Lipa now delivers more serviceable execution than before, clearly achieved through iterative drilling, but it’s still only just occupationally sufficient. Her 2021 Grammys performance was a mere course correction, confused with meaningful evolution and masterclass. Now, Lipa is conspicuously more focused on stage, but she’s not free. In her procedural-rather-than-porous bearing, the complex persists: a specious dance ability of disembodied spirit and sensuality. Anyone who has ever performed in a show involving dance will be familiar with the concept of ‘marking’ (a rehearsal mode which involves running through a routine with the music so as to consolidate it, but not going all out with your energy). Lipa is perennially a professional marker, that is her frontier, and not in the way of the spare elegance of the late, laidback Aaliyah.

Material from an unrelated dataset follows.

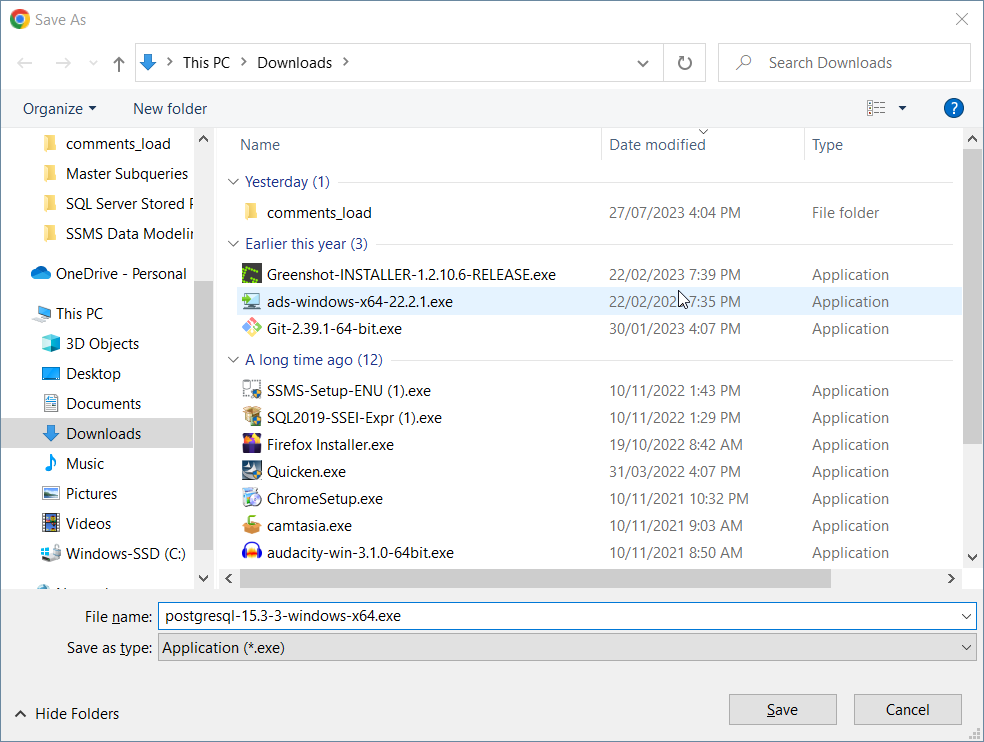The width and height of the screenshot is (984, 742).
Task: Open the view options dropdown arrow
Action: (902, 108)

This leads to the issue of IT factor, and Lipa’s burning lack of it. There is no radiating charm. No dynamic fury. Lipa responds to stimulus, rather than being it. She is not what Zane Lowe once described Camila Cabello as being: a “charismatron”, lit from within. Compounding this frustrating deficiency, she does not play with artifice to supplement this lack of animation; there is no alter ego to elevate the pallid natural state.
Like Lipa, Taylor Swift is no consummate dancer but she does maintain a specific look in her eye, an undeniable internal fire that communicates 'I want this' – she grips her microphone like someone’s going to steal it. She possesses the artist’s binding glue: the je ne sais quoi, and that is what makes her a convincing pop star beyond musical prowess.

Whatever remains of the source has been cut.